Trascrivi parola per parola la parte del racconto delle animatrici sociali che va da "Sostengono Sara e" a "dove attualmente dimorano.".

### Brano da leggere
+ + + +
Sostengono Sara e Maria, animatrici sociali:
“Molti dei nostri ospiti, sono ex pazienti manicomiali, molti hanno vissuto solo in realtà istituzionalizzate, senza avere punti di riferimento familiari e costruire relazioni d’aiuto, ispirate alla fiducia, è stato molto complesso. Alcuni nostri colleghi parteciparono al “progetto Ulisse”, progetto che andava a completare la legge Basaglia quindi la chiusura dei manicomi. Il progetto consisteva nell’accompagnamento in questo momento delicato di passaggio per i pazienti dal manicomio, nello specifico il “Leonardo Bianchi” alle RSA o SIR dove attualmente dimorano.
Quando abbiamo iniziato a lavorare in questa struttura socio-sanitaria i pazienti non socializzavano, neanche si conoscevano pur condividendo lo stesso spazio. La loro vita era scandita da ritmi strettamente ospedalieri che si alternavano tra terapie e momento dei pasti. Quando siamo arrivate abbiamo capito fin da subito che il nostro lavoro non era semplicemente quello di animatori sociali. Era necessario attivare il valore terapeutico della socializzazione. Abbiamo negli anni creato relazioni tra pazienti e territorio, abbiamo sostenuto famiglie, abbiamo lavorato in squadre multidisciplinari per favorire il recupero e il mantenimento delle capacità residue dei pazienti. Siamo diventati in alcuni casi la famiglia di chi era completamente solo. Ci siamo domandate cosa fare per dare qualità alla loro vita trascorsa in una struttura. Ci siamo concentrate sulle relazioni, sul coltivare passioni, imparare nuove cose, prendersi cura di sè stessi. Per questo abbiamo attivato per i nostri utenti laboratori di cucina, di cura della persona, giardinaggio, lettura del giornale, abbiamo scritto e realizzato progetti come quello della peth education, cineforum, proposto progetti a scuole primarie per favorire il valore educativo dell’intergenerazionalità abbiamo collaborato con associazioni di volontariato laiche e non. Con il nostro lavoro quotidiano abbiamo strutturato un servizio siamo stati capaci di inventare strumenti, e risposte dove erano manchevoli, dove nessuno sapeva di preciso cosa e come fare.
+ + + +
### Dati estratti
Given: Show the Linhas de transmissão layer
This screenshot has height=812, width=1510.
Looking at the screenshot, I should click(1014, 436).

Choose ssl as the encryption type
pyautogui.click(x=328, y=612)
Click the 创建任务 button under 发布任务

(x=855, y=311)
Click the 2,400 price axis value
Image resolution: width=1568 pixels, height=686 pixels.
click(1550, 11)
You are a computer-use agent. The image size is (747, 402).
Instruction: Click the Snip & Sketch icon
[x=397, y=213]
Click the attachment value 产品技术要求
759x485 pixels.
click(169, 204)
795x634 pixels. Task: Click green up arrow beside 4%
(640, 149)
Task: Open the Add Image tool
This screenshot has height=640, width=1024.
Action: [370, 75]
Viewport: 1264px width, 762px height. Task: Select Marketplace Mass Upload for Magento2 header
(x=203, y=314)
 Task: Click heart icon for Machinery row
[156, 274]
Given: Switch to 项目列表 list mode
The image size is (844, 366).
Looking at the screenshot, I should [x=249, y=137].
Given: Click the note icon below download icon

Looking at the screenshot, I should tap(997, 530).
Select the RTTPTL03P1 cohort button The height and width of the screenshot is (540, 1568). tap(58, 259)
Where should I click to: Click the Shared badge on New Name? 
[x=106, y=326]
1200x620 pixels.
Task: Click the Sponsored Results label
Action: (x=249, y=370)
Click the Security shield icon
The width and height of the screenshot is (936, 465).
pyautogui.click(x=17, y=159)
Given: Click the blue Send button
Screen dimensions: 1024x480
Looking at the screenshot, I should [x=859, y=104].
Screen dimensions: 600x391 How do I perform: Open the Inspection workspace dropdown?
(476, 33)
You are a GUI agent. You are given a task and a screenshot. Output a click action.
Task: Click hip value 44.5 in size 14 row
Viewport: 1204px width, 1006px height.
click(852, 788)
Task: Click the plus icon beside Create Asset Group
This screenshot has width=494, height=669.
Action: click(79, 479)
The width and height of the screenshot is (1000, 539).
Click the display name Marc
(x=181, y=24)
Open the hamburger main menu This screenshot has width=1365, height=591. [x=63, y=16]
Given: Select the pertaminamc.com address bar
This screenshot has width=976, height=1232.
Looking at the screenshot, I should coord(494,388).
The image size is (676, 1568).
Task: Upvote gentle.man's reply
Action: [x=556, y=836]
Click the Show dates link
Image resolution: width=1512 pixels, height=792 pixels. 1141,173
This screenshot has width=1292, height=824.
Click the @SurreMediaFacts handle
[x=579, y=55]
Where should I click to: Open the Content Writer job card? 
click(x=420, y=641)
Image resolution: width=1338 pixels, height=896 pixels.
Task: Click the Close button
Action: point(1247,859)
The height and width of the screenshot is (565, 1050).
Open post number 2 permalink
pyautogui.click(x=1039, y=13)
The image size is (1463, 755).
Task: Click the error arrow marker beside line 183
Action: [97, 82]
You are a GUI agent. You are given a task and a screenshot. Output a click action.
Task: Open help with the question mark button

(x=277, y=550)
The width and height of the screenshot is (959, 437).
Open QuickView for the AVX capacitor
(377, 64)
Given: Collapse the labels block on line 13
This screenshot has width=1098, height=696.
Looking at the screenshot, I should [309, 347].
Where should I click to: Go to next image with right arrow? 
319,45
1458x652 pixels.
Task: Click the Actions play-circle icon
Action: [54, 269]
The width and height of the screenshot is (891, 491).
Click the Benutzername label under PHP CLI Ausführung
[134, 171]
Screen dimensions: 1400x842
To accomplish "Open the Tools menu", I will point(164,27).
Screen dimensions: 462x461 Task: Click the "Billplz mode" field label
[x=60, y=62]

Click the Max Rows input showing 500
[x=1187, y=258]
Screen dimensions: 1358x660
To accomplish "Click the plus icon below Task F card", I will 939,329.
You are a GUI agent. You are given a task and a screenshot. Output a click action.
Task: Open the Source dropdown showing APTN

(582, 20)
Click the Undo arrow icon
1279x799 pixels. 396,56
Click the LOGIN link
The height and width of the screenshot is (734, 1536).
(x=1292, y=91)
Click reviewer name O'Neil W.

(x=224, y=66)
+ + + +
### Soluzione
Sostengono Sara e Maria, animatrici sociali:
“Molti dei nostri ospiti, sono ex pazienti manicomiali, molti hanno vissuto solo in realtà istituzionalizzate, senza avere punti di riferimento familiari e costruire relazioni d’aiuto, ispirate alla fiducia, è stato molto complesso. Alcuni nostri colleghi parteciparono al “progetto Ulisse”, progetto che andava a completare la legge Basaglia quindi la chiusura dei manicomi. Il progetto consisteva nell’accompagnamento in questo momento delicato di passaggio per i pazienti dal manicomio, nello specifico il “Leonardo Bianchi” alle RSA o SIR dove attualmente dimorano.